Blobs. Clouds. Assemblages. All these terms have been applied to poorly defined protein clusters that mysteriously form inside cells and then just as mysteriously disappear. These protein collections might be considered fuzzy outliers. After all, they defy the usual expectations for proteins. Proteins are supposed to assume definite structures that confer highly specific activities. Proteins—we like to think—work with each other and their nonprotein partners in lock-and-key fashion.
Inviting the scientific community to think about proteins—or rather protein assemblages—in new ways, researchers at Georgetown University and The Scripps Research Institute (TSRI) have formed an assemblage of their own: a review article that gathers together all the biophysics and protein biochemistry knowledge available on protein “blobs,” “clouds,” or the like.

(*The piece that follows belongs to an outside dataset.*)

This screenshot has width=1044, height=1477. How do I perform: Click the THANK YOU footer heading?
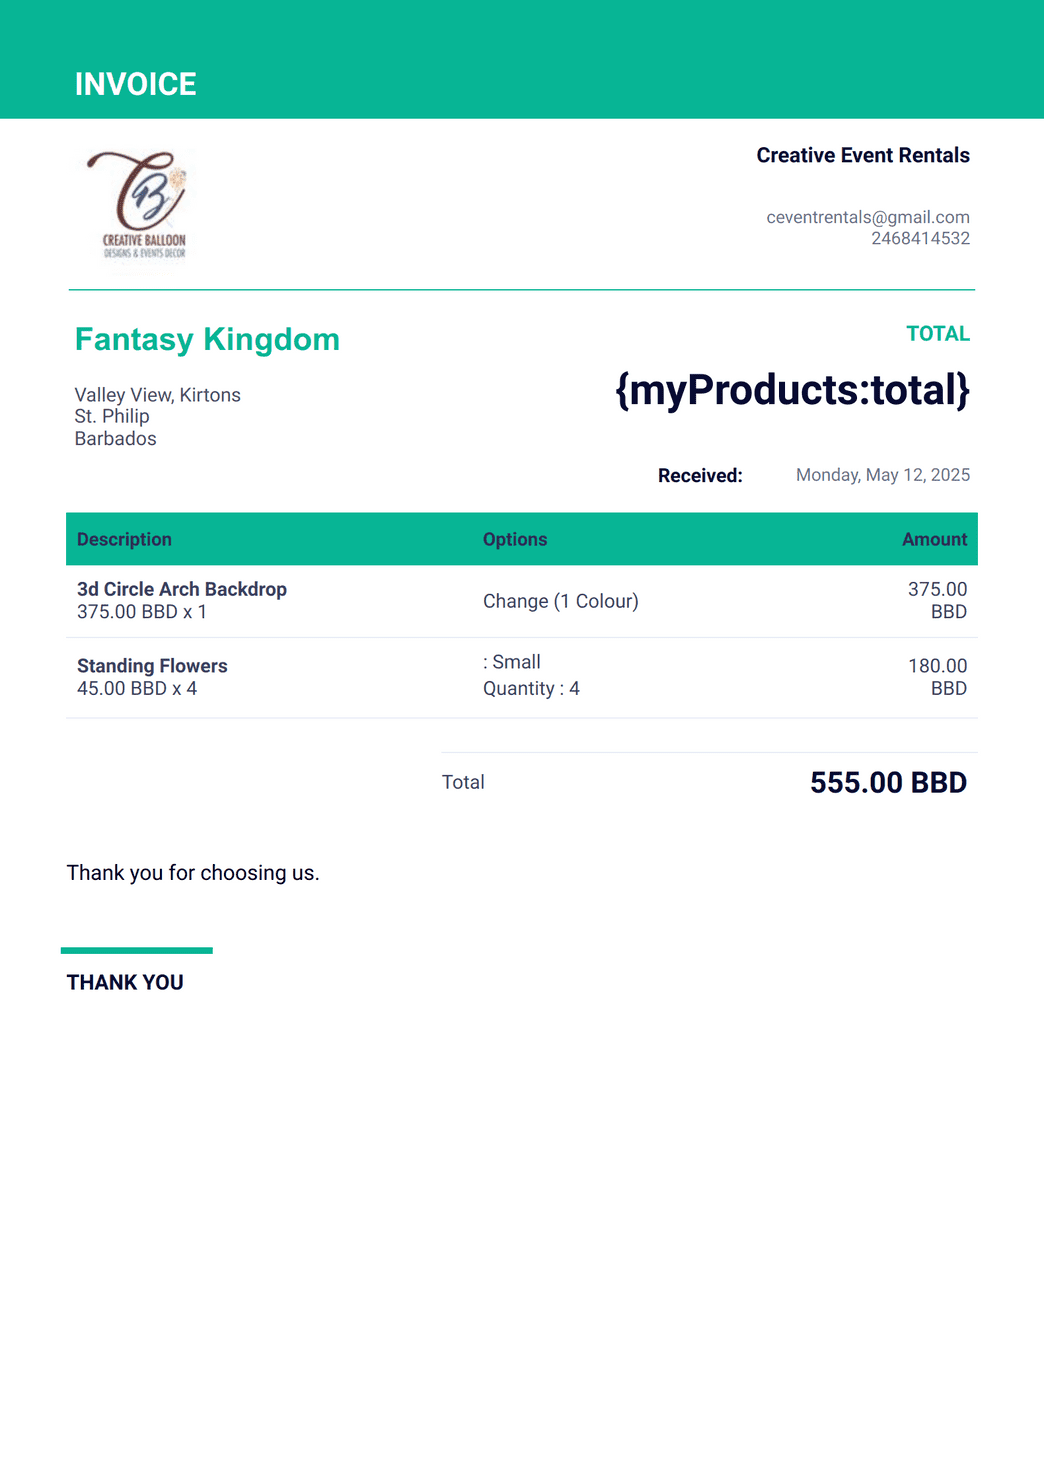point(125,982)

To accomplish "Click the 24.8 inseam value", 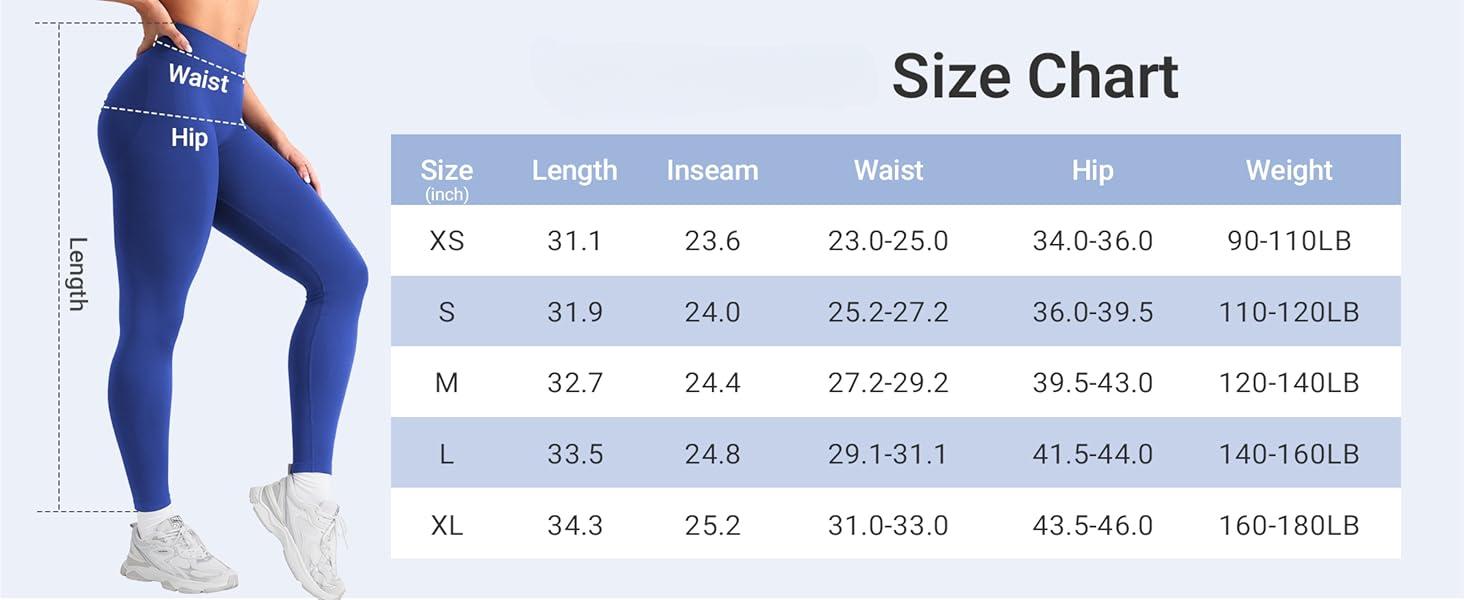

The review appeared September 1 in the Journal of Cell Biology, in an article entitled, “Assemblages: Functional units formed by cellular phase separation.”
“The partitioning of intracellular space beyond membrane-bound organelles can be achieved with collections of proteins that are multivalent or contain low-complexity, intrinsically disordered regions,” wrote the authors. “These proteins can undergo a physical phase change to form functional granules or other entities within the cytoplasm or nucleoplasm that collectively we term ‘assemblage.’”
The authors—Georgetown’s Jeffrey Toretsky, M.D., and TSRI’s Peter Wright, Ph.D.—say that these assemblages are often, but not always, composed of proteins that apparently prefer not to assume specific shapes. Yet these proteins—called intrinsically disordered proteins—seem to find each other, forming gel-like assemblages in a process known as phase separation. When their work is done—whatever it is—the assemblages dissolve, noted Dr. Toretsky.
“It is only in the last five years that researchers have begun recognizing that proteins without fixed structures may have important transitional properties that change based upon their local abundance in cells,” Dr. Toretsky added.
Dr. Toretsky suspects that if these assemblages play a role in disease, they could be targeted with a small molecule: “Current drug discovery dogma suggests that it is very hard to make a small molecule to prevent two structured proteins from interacting. However, small molecules have a greater likelihood of disrupting intrinsically disordered protein-protein interactions.”
This breadth of interest—from basic biology to drug development—is reflected in the review, which not only notes that assemblages appear to be involved in disease states, but also states that intrinsic disorder and phase transitions should be considered in the development of therapeutics.
“I want to know what these assemblages are doing in Ewing sarcoma, the disease I concentrate on—and I would think all other researchers who study human biology would want to know their functions in both health and disease,” Dr. Toretsky remarked.